STATED PROBLEM -
Copy all of the rows below, changing each "element" to "item" and leaving everything else untouched. Leave the pictures out of your answer.

(Pointing data for screenshots)
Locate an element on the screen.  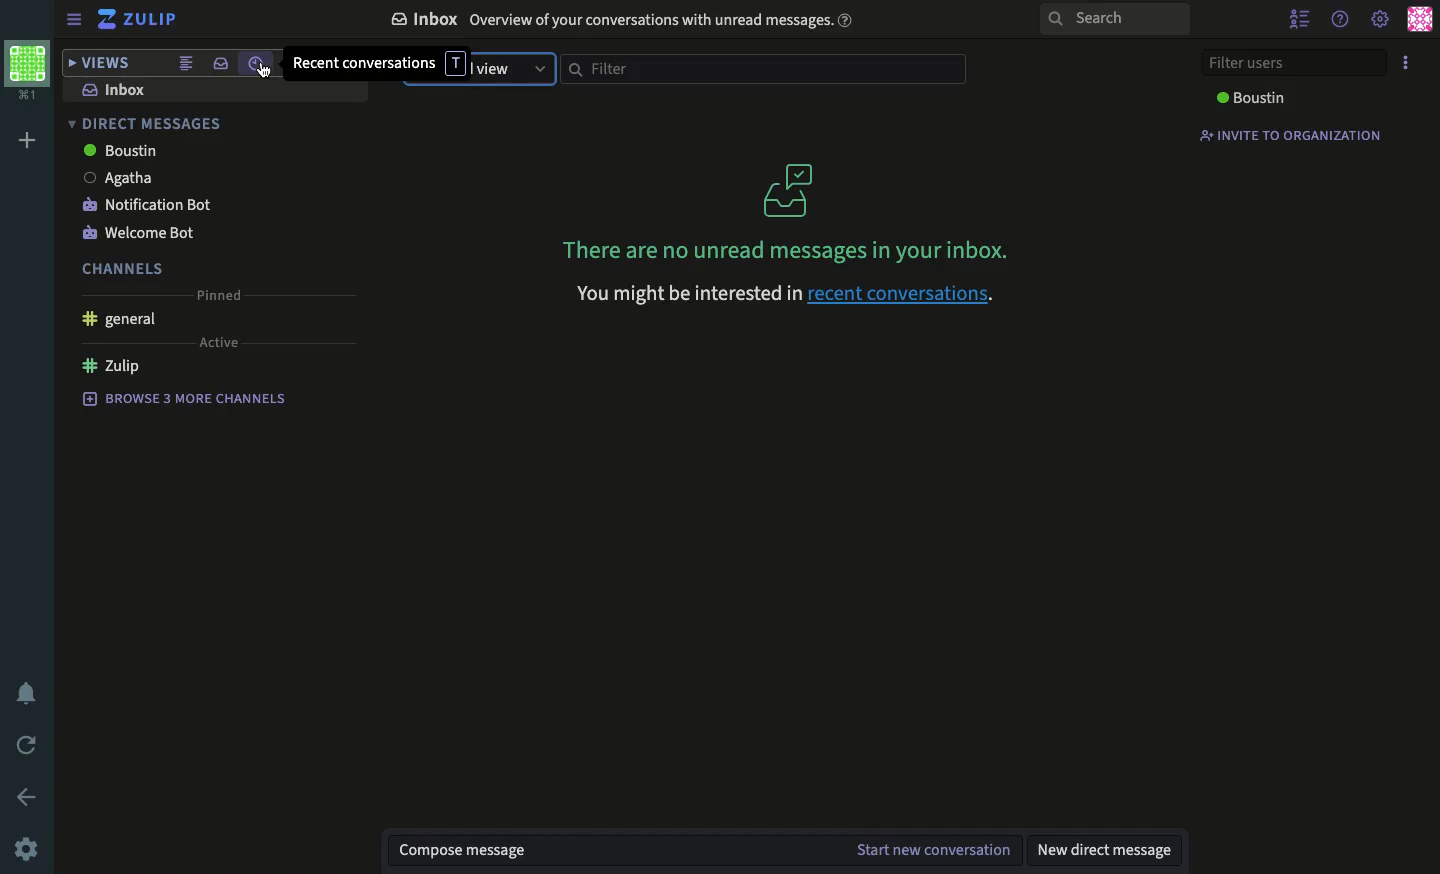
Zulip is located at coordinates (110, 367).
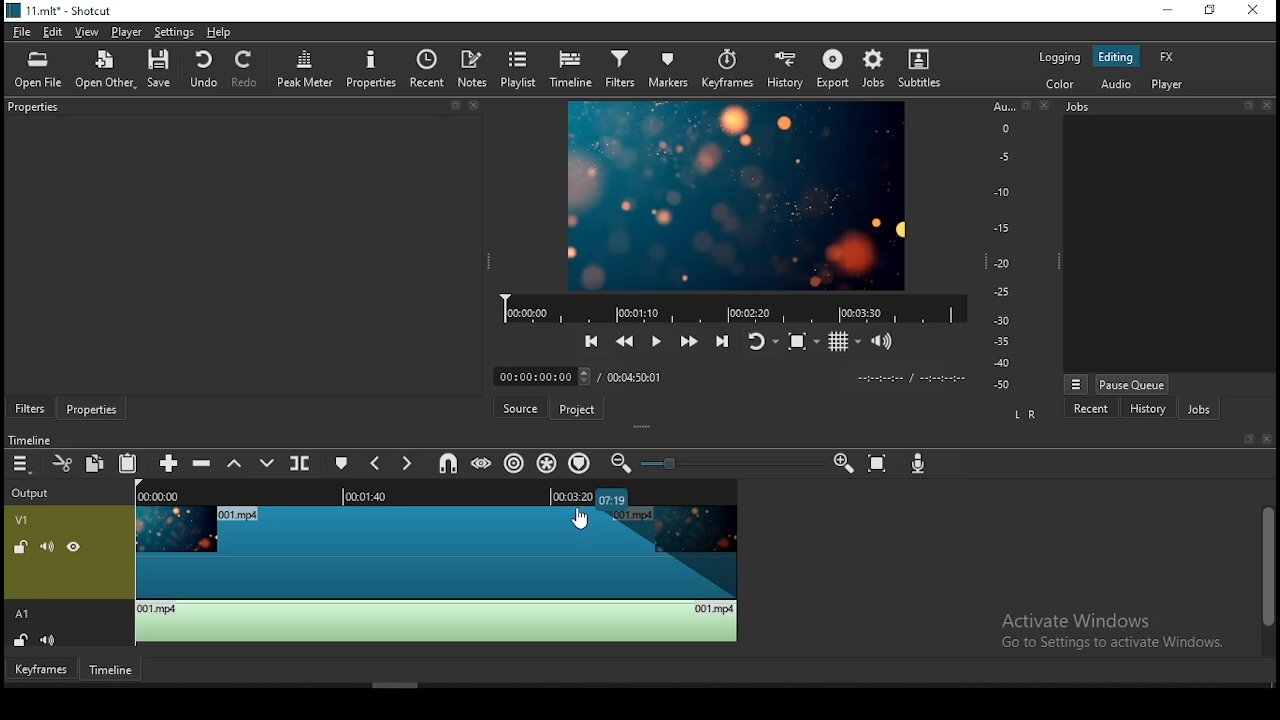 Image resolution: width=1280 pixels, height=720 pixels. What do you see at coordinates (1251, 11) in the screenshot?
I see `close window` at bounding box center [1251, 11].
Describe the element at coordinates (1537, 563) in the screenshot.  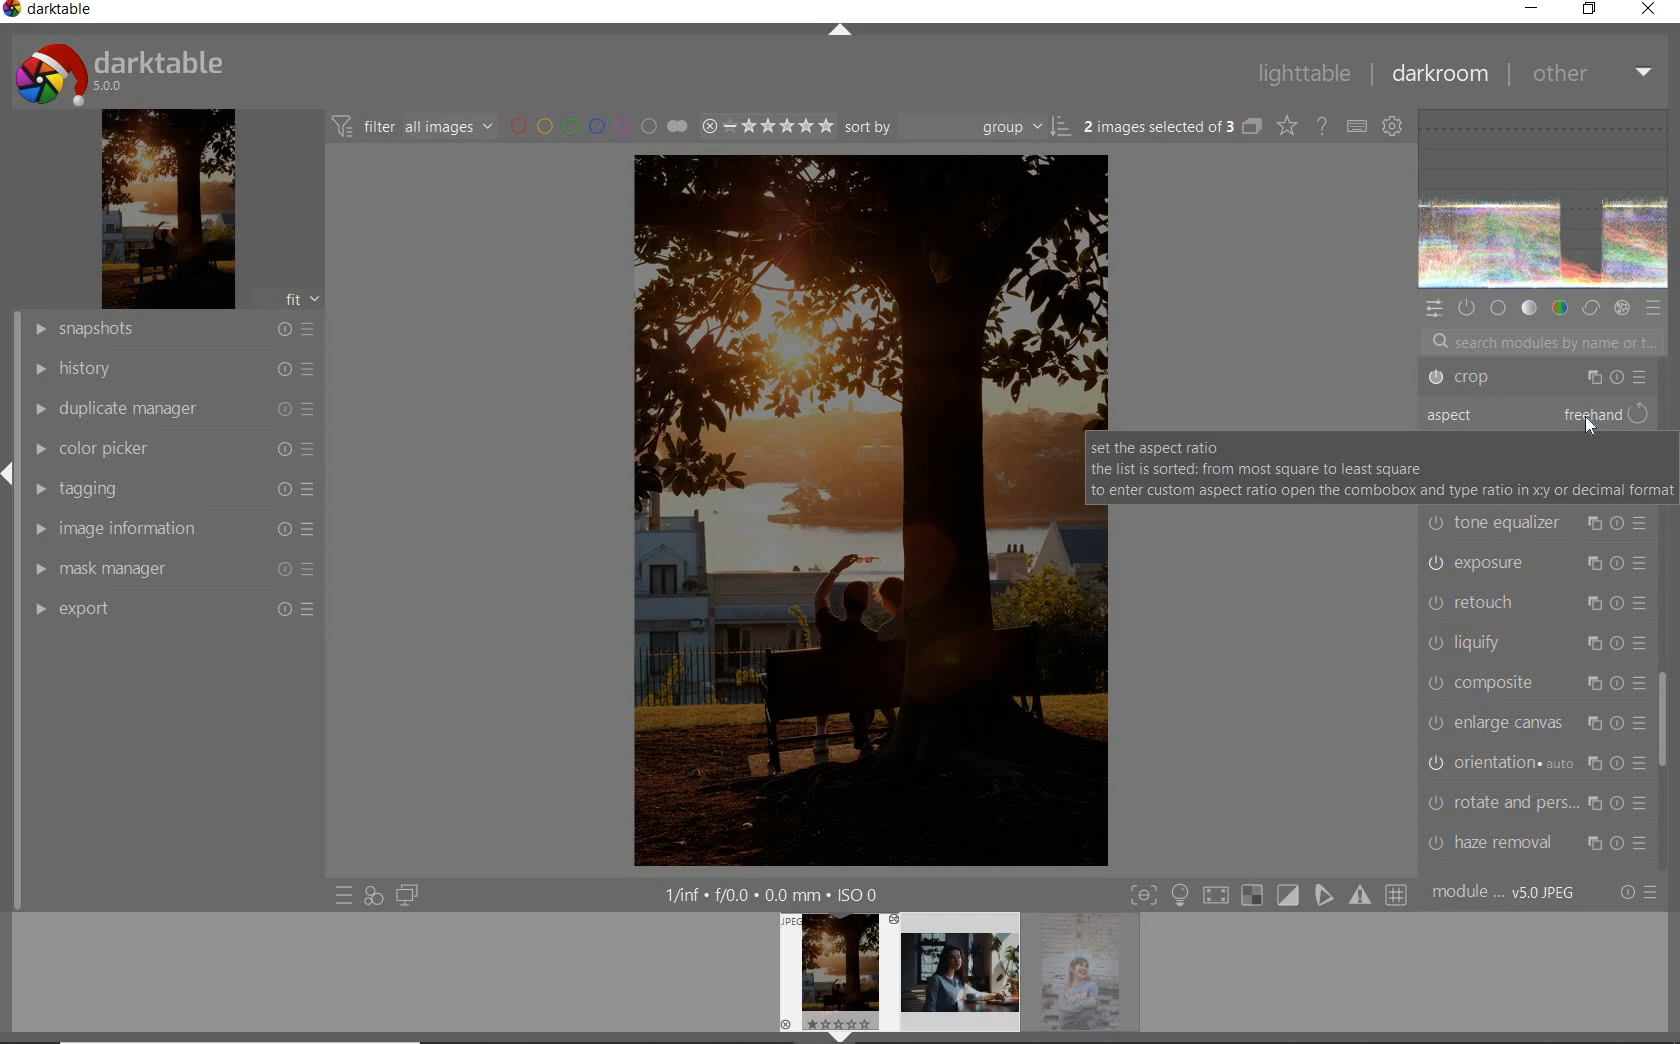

EXPECTED ANSWER -
Locate an item on the screen.  
Zulip is located at coordinates (110, 367).
 Image resolution: width=1280 pixels, height=720 pixels. What do you see at coordinates (1251, 11) in the screenshot?
I see `close window` at bounding box center [1251, 11].
Describe the item at coordinates (1537, 563) in the screenshot.  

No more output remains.